* Job:
Please pull out every line of the records below that contains the string "showing".

═══ Source material

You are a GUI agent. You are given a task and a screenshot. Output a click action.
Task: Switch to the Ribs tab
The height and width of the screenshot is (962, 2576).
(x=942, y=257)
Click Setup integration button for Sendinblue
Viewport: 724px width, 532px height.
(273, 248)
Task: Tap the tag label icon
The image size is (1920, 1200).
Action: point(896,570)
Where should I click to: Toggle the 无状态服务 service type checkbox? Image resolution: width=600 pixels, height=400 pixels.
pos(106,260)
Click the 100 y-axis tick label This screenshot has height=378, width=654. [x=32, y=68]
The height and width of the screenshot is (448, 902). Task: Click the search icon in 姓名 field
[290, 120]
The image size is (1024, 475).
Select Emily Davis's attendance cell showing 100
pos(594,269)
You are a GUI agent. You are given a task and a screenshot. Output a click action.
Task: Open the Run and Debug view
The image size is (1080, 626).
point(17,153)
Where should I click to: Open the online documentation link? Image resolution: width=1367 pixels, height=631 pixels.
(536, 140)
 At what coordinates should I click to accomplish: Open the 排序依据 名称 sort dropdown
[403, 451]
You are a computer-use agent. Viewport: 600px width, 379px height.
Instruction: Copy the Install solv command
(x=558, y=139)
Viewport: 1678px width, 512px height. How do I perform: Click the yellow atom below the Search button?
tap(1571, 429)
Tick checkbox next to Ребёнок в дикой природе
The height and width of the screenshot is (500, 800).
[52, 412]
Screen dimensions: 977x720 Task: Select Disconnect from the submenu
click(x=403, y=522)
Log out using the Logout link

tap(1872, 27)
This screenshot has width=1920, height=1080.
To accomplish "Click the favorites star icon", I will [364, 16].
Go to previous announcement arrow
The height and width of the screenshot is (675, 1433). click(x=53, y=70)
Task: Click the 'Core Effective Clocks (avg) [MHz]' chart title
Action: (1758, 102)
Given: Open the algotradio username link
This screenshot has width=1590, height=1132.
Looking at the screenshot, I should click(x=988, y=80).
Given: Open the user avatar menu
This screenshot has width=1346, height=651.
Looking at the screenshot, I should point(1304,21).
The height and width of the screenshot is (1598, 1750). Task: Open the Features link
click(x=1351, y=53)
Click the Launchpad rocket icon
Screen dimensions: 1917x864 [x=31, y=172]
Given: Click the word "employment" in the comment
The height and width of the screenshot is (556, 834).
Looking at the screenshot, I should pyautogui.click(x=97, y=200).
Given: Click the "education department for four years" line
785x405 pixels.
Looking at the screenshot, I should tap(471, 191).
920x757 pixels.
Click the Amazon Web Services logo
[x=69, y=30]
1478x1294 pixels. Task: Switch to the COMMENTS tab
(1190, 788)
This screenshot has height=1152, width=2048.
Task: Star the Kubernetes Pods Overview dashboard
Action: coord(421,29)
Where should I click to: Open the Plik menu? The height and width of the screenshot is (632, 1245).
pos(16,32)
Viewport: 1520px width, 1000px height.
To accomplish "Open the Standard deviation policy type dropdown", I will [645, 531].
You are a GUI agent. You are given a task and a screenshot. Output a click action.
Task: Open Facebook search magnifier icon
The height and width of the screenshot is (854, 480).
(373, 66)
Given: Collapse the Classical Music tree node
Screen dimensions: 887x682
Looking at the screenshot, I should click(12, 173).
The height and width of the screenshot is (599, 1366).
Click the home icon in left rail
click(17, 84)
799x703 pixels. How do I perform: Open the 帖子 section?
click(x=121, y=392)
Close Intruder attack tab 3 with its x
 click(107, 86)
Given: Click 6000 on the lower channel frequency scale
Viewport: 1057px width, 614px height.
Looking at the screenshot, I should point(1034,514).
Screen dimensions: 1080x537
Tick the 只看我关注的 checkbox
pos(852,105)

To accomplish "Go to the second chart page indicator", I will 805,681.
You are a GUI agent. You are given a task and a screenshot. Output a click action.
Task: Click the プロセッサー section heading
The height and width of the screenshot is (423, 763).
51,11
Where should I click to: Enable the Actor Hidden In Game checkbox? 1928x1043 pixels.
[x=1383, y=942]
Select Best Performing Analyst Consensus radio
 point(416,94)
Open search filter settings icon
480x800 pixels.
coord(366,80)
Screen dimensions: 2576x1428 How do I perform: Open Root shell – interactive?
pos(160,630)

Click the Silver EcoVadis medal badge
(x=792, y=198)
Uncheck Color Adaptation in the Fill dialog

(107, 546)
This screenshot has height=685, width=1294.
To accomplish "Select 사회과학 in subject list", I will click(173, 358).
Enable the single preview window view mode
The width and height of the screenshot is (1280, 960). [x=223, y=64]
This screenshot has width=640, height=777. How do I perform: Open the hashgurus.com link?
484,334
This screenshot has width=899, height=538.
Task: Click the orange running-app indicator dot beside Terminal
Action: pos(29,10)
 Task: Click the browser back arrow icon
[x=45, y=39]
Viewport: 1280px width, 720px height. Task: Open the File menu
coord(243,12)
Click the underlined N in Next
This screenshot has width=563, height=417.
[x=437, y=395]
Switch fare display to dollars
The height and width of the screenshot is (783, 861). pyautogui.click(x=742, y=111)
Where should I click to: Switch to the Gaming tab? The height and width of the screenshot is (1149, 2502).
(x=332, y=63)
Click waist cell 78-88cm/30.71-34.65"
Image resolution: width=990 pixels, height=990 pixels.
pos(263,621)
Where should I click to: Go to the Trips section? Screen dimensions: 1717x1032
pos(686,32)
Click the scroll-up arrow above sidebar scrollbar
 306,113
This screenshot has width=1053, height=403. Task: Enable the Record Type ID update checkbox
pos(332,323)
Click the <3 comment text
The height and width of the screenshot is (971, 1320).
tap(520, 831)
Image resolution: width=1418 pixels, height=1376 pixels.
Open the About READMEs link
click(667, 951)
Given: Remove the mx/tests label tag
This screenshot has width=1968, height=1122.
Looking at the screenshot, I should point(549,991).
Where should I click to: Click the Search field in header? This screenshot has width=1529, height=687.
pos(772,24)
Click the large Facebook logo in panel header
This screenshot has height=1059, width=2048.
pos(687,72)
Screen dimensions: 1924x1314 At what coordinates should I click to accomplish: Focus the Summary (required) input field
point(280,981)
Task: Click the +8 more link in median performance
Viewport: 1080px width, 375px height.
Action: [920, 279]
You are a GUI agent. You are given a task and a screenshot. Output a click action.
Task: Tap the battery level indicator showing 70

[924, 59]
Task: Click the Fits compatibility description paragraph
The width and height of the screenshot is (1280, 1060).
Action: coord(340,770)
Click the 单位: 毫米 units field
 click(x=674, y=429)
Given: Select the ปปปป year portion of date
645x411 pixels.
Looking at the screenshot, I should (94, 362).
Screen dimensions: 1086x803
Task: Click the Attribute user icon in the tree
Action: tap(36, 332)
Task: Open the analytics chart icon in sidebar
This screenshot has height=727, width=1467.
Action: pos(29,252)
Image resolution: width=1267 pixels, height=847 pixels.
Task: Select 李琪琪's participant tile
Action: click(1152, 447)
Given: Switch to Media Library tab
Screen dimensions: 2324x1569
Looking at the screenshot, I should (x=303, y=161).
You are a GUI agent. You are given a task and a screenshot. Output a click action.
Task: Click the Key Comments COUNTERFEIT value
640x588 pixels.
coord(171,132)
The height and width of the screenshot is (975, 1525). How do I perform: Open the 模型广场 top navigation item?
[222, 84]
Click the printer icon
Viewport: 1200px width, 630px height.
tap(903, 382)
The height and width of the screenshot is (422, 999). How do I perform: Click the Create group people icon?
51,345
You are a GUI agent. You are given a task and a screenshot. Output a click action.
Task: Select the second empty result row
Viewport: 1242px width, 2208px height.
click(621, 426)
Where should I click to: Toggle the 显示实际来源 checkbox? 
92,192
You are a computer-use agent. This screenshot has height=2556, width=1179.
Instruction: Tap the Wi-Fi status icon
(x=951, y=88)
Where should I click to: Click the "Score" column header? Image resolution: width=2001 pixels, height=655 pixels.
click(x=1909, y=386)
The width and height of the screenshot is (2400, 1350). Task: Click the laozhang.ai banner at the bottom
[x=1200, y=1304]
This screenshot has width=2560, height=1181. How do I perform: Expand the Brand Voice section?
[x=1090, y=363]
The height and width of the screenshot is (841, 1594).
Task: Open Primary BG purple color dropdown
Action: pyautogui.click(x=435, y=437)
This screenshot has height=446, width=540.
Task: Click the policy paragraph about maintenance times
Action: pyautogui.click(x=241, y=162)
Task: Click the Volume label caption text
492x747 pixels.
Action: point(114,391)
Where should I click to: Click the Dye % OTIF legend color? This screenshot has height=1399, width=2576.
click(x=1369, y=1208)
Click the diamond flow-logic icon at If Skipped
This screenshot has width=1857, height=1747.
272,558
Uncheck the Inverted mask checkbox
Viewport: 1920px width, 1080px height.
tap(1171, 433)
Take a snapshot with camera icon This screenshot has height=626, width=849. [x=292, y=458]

══════

* Solution to the exercise:
Select Emily Davis's attendance cell showing 100
Task: Tap the battery level indicator showing 70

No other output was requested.